Postnatal Intermittent Hypoxia and Respiration: Potenti*

产后间歇性缺氧和呼吸：电位*

• 批准号: 6883771
• 负责人: STEPHEN R REEVES
• 金额: $ 2.57万
• 依托单位: UNIVERSITY OF LOUISVILLE
• 依托单位国家: 美国
• 财政年份: 2005
• 资助国家: 美国
• 起止时间: 2005-07-01 至 2008-06-30
• 项目状态: 已结题
• 来源: https://reporter.nih.gov/project-details/6883771
• 关键词: disease /therapy duration; early experience; enzyme activity; hypoxia; laboratory rat; long term potentiation; phrenic nerve; predoctoral investigator; protein kinase C; pulmonary respiration; respiratory disorder epidemiology; respiratory distress syndrome of newborn; sleep apnea; sudden infant death syndrome

DESCRIPTION (provided by applicant): Intermittent hypoxia (IH) is a frequent condition in clinical medicine (e.g., sleep apnea, SIDS), which bears substantial morbidity and mortality. Furthermore, organismal adaptations to IH suggest the formation of specific forms of neuronal plasticity. While substantial study of the effects of IH has been performed in the mature mammal, little if any work has been done during the early phases of post-natal development, a unique period of neuronal vulnerability and adaptation. Therefore, we hypothesized that post-natal intermittent hypoxia, such as occurs in sleep apnea, may impose long-term modifications in respiratory control, thereby leading to a form of metaplasticity of respiratory patterning. The latter modification of the respiratory network induced by early post-natal IH could impose either a functionally favorable or a maladaptive alteration of the respiratory response system. To examine this issue, we will: (i) characterize the effects of post-natal IH on normoxic ventilation and on hypoxic and hypercapnic ventilatory responses in freely behaving rats.; (ii) assess the effects of IH on phrenic motor nerve long-term facilitation (LTF).; (iii) determine the potential role of signaling pathways, particularly protein kinase C (PKC), in the long-term modification of ventilation imposed by IH through development. This work will therefore contribute to the understanding of potential mechanisms mediating not only early adaptations to IH but also provide insights to long-lasting changes in ventilation that may develop when a conditioning stimulus is applied during critical phase of maturation.

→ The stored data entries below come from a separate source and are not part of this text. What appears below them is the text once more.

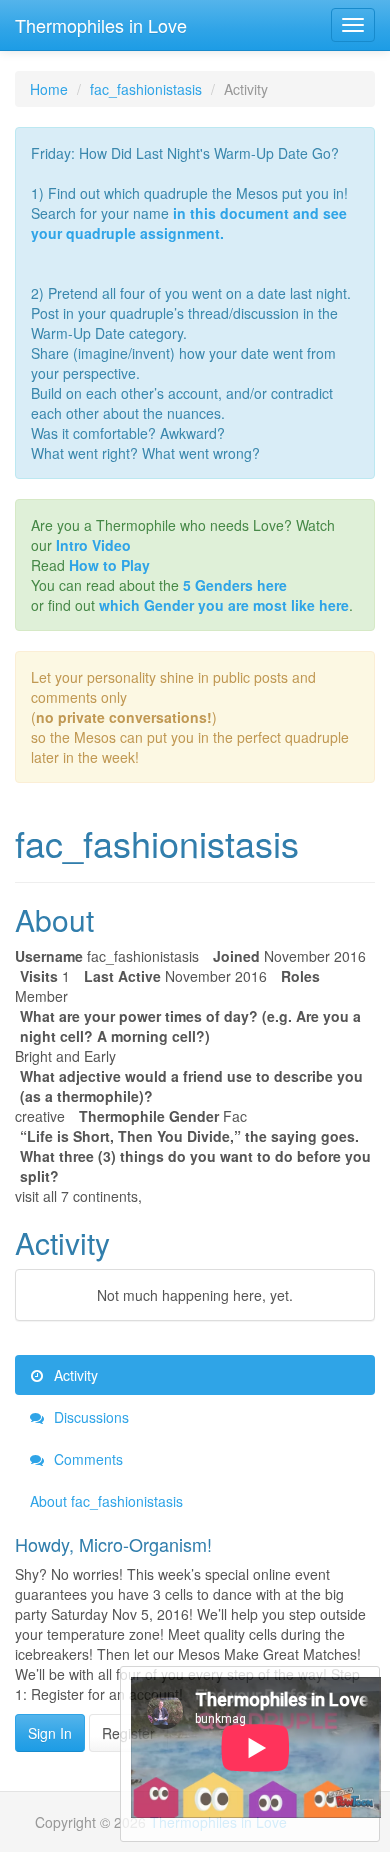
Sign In (50, 1733)
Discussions (89, 1417)
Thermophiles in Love (101, 25)
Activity (74, 1375)
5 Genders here (235, 585)
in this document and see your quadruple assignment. (189, 223)
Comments (86, 1459)
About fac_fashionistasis (106, 1501)
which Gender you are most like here (224, 605)
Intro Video (93, 545)
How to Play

描述（由申请人提供）：间歇性缺氧（IH）是临床医学中的常见病症（例如睡眠呼吸暂停、SIDS），具有很高的发病率和死亡率。此外，机体对 IH 的适应表明特定形式的神经元可塑性的形成。虽然对成熟哺乳动物的 IH 影响进行了大量研究，但在产后发育的早期阶段（神经元脆弱性和适应的独特时期）几乎没有做任何工作。因此，我们假设产后间歇性缺氧，例如睡眠呼吸暂停中发生的缺氧，可能会对呼吸控制造成长期改变，从而导致呼吸模式的某种形式的化生。产后早期 IH 引起的呼吸网络的后一种改变可能会对呼吸反应系统造成功能有利或适应不良的改变。为了研究这个问题，我们将：（i）描述产后 IH 对自由行为大鼠的常氧通气以及低氧和高碳酸血症通气反应的影响。 (ii) 评估 IH 对膈运动神经长期促进 (LTF) 的影响。 (iii) 确定信号通路，特别是蛋白激酶 C (PKC) 在 IH 发育过程中对通气的长期改变中的潜在作用。因此，这项工作将有助于理解潜在机制，不仅介导 IH 的早期适应，而且还提供对通气的长期变化的见解，这种变化可能在成熟的关键阶段施加条件刺激时发生。